#### Dataset rows ####

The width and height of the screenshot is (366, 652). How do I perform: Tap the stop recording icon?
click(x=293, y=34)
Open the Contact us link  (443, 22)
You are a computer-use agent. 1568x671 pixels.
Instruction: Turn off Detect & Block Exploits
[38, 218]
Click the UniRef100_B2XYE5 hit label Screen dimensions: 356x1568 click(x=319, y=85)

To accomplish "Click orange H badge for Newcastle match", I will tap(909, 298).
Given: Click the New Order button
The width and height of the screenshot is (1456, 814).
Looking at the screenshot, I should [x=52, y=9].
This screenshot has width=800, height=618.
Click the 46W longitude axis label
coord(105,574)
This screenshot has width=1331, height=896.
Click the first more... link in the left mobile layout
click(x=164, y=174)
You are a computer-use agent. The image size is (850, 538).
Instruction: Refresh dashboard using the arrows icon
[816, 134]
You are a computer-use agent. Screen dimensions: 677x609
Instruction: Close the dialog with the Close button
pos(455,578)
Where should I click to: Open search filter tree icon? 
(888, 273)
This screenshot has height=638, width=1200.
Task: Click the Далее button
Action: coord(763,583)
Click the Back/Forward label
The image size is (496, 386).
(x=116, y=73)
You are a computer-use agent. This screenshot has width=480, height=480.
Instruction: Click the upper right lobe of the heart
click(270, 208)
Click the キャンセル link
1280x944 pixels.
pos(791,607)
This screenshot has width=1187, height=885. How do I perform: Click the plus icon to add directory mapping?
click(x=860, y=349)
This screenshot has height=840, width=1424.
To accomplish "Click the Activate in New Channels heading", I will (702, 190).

####

**Given exercise:**
Repeat all of the records above word for word.

**Exercise response:**
The width and height of the screenshot is (366, 652). How do I perform: Tap the stop recording icon?
click(x=293, y=34)
Open the Contact us link  (443, 22)
You are a computer-use agent. 1568x671 pixels.
Instruction: Turn off Detect & Block Exploits
[38, 218]
Click the UniRef100_B2XYE5 hit label Screen dimensions: 356x1568 click(x=319, y=85)

To accomplish "Click orange H badge for Newcastle match", I will tap(909, 298).
Given: Click the New Order button
The width and height of the screenshot is (1456, 814).
Looking at the screenshot, I should [x=52, y=9].
This screenshot has width=800, height=618.
Click the 46W longitude axis label
coord(105,574)
This screenshot has width=1331, height=896.
Click the first more... link in the left mobile layout
click(x=164, y=174)
You are a computer-use agent. The image size is (850, 538).
Instruction: Refresh dashboard using the arrows icon
[816, 134]
You are a computer-use agent. Screen dimensions: 677x609
Instruction: Close the dialog with the Close button
pos(455,578)
Where should I click to: Open search filter tree icon? 
(888, 273)
This screenshot has height=638, width=1200.
Task: Click the Далее button
Action: coord(763,583)
Click the Back/Forward label
The image size is (496, 386).
(x=116, y=73)
You are a computer-use agent. This screenshot has width=480, height=480.
Instruction: Click the upper right lobe of the heart
click(270, 208)
Click the キャンセル link
1280x944 pixels.
pos(791,607)
This screenshot has width=1187, height=885. How do I perform: Click the plus icon to add directory mapping?
click(x=860, y=349)
This screenshot has height=840, width=1424.
To accomplish "Click the Activate in New Channels heading", I will (702, 190).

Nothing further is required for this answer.